Living Standards in the United States: Water

There is much controversy over income distribution in the United States. Obviously, the incomes of the richest segments of the population far exceed the incomes of the poorest segments of the population.

There is almost endless analysis of the incomes of one group of the population as compared to another: whites versus blacks, women versus men, etc. All of these comparisons pit one group versus another and focus on the present time, or compare the groups over short periods of time.

Rarely are the long-term trends examined. Julian Simon does exactly that in his scholarly book “The State of Humanity.” Instead of focusing on short-term differences among groups, Simon focuses on the long-haul. And the truth is that over the long-term almost everything is getting better, and for all segments of the population.

This week we begin a series on the long-term trends in U.S. standards of living. The first element of living conditions we will examine is one of the most basic elements necessary to the human existence: water. The source material for this Historical Perspective is chapter 14, “Long Term Trends in the U.S. Standard of Living,” by Stanley Lebergott (from “The State of Humanity,” edited by Julian Simon).

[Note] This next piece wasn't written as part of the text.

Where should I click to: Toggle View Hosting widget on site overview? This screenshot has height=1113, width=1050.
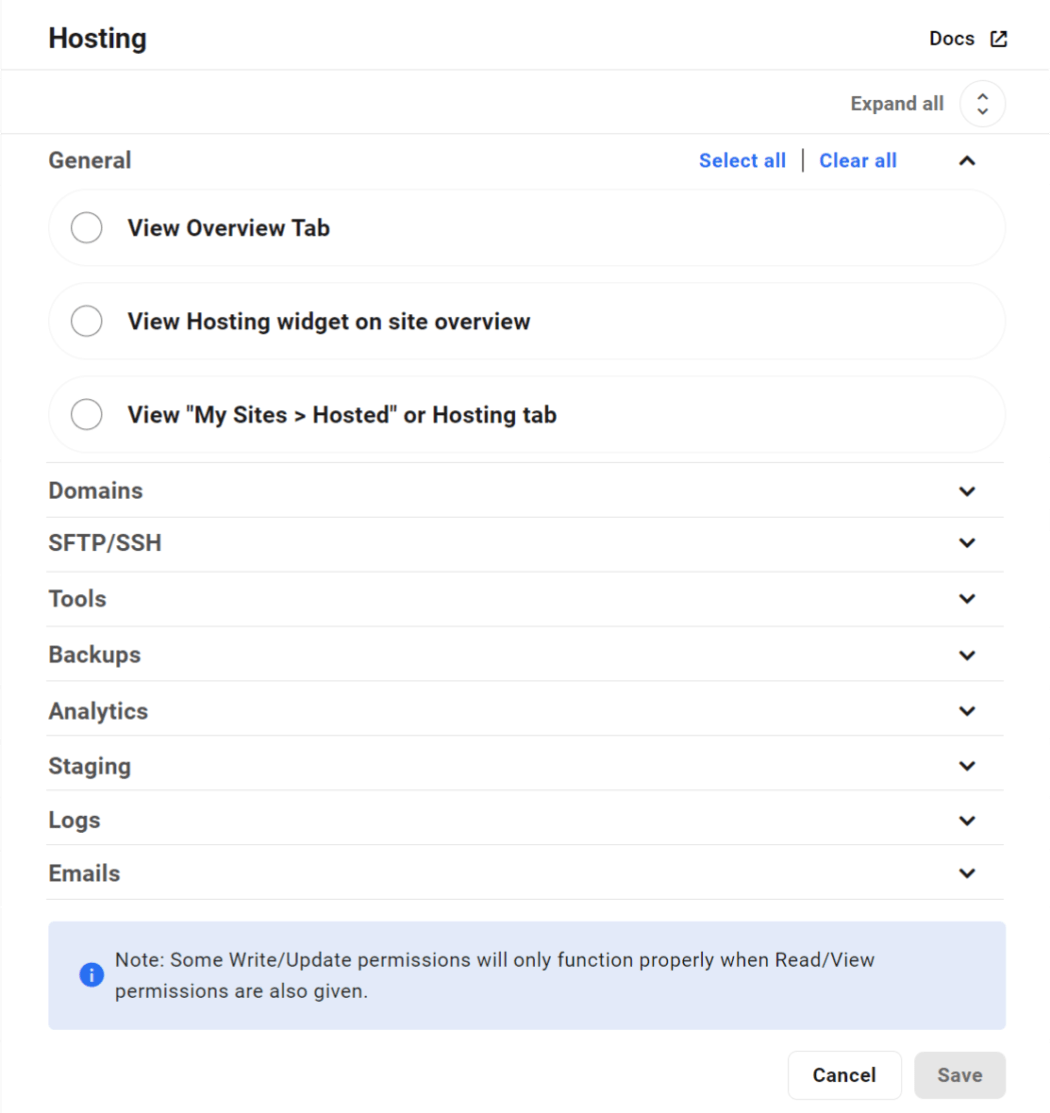pos(87,322)
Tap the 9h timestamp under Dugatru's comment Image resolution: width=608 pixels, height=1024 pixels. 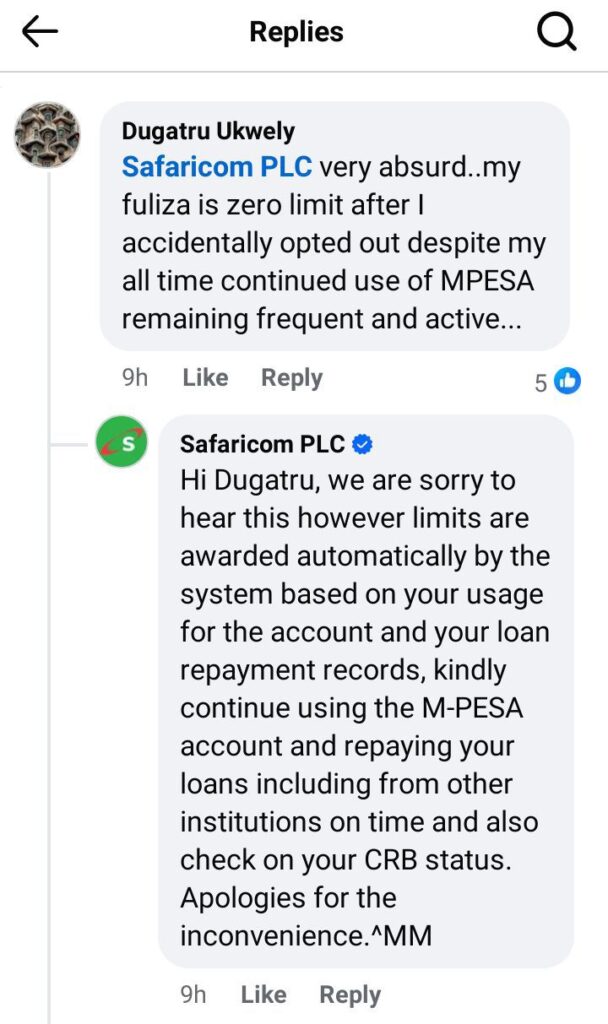[x=135, y=378]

The average American family spends two days’ worth of their yearly income on water, used for washing clothes and dishes, watering the lawn, washing the car, and so forth. This amount may seem expensive if compared to the past, when water was free. The only problem with this free water is that, in the year 1800 for example, women, with the help of their children, had to perform the back-breaking work of carrying an average of 9,000 gallons, per year, of water into the house from wells, brooks, or rivers.

Americans are also spending much more on water, and using much more of it, because it’s clean. The filtering of water massively decreased the death rate from typhoid. If water had not been cleaned up and the rate of typhoid had maintained its pace to the present day, 79,000 Americans would have died from typhoid in 1990, five times more than died from AIDS.